Disaster recovery topped to-do lists of companies of all sizes after the tragic events of September 11, 2001. More than two years later, its still on to-do lists, but the improved economy could mean more companies are ready to spend -- including small and medium-sized enterprises.

Storage service providers (SSPs) hope to finally make disaster recovery a reality for smaller companies in 2004. They have reasons for optimism: IT budgets are rising and new regulations are forcing companies to pay more attention to their backup and restore capabilities. At the same time, there are technological improvements, such as ATA disk as an alternative to tape backups, improved data security, and snapshot technology, all of which make replication services easier to offer -- and more accessible to companies with small or no IT staffs.

Startup SSPs are looking to cash in on this new market.

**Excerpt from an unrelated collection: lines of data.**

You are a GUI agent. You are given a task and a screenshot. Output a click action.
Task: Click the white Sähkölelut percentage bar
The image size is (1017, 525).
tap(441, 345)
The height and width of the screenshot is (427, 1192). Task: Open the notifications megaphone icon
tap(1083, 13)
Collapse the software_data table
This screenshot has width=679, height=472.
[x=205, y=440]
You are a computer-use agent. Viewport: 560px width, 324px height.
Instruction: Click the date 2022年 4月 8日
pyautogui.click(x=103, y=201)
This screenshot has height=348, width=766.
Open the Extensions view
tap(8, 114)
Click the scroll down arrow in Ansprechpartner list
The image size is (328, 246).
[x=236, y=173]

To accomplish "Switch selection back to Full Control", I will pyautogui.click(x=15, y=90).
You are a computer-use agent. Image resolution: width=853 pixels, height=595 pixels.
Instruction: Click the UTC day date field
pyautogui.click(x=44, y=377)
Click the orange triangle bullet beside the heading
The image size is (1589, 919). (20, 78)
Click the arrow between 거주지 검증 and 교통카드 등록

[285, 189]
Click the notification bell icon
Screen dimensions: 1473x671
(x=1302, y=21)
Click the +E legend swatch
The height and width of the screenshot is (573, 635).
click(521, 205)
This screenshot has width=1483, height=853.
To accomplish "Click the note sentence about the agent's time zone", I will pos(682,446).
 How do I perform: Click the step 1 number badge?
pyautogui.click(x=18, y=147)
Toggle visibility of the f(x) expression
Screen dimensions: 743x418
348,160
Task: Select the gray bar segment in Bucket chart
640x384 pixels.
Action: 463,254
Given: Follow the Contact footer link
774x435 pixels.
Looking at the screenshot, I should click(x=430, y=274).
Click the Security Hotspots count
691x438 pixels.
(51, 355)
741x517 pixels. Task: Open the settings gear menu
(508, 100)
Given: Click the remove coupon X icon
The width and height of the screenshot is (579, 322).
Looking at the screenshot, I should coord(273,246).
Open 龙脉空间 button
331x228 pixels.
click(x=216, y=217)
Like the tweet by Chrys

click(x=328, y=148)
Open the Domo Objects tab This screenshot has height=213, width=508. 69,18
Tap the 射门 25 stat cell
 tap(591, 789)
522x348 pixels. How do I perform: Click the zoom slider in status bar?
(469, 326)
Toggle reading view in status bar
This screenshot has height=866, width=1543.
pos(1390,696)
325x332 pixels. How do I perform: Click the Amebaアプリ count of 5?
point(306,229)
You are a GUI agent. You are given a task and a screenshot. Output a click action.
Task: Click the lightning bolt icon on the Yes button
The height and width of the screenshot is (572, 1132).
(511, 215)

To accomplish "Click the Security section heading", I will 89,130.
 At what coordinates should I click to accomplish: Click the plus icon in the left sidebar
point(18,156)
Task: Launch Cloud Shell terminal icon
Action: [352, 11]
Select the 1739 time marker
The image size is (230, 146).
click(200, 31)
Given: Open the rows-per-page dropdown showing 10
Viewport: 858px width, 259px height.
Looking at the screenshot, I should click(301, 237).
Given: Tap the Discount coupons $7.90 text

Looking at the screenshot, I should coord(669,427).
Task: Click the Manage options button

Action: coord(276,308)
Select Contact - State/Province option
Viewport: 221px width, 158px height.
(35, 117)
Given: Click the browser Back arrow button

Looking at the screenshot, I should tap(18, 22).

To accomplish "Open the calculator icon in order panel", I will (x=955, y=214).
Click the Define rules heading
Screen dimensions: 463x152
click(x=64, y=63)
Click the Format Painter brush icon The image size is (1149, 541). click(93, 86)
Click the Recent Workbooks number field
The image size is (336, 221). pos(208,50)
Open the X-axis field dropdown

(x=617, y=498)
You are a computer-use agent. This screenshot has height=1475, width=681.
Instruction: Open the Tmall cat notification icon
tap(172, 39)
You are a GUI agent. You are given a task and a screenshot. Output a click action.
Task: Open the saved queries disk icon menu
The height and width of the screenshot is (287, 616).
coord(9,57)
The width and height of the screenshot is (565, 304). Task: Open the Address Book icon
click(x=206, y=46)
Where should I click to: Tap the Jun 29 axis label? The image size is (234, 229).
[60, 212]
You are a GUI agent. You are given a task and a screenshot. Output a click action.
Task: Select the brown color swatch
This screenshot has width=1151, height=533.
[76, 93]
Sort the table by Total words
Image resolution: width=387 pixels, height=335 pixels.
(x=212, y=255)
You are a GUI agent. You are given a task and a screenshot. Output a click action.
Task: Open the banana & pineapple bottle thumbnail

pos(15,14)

EVault Inc. targets small to medium businesses with an offsite data recovery program; and Salem Group this week announced an offsite data replication service that uses data protection software from Topio. These programs, along with ones offered by AmeriVault Corp., Arsenal Digital Solutions Worldwide Inc., LiveVault Corp., and ManagedStorage International Inc. (MSI), give smaller companies offsite disk-to-disk backup that only enterprises could afford until recently.

Generally, the SSPs charge a per-gigabyte fee, and they're finding ready takers in companies that aren't able or willing to tackle new storage needs on their own. "Smaller companies just can't afford to do this themselves," says Punk Ziegel & Co. senior analyst Steve Berg. "And even if they could, they'd just as soon write a check and have somebody come and take care of it."

The SSPs are happy to oblige. "The midtier is our sweet spot," Salem Group CEO Geoff Sinn says.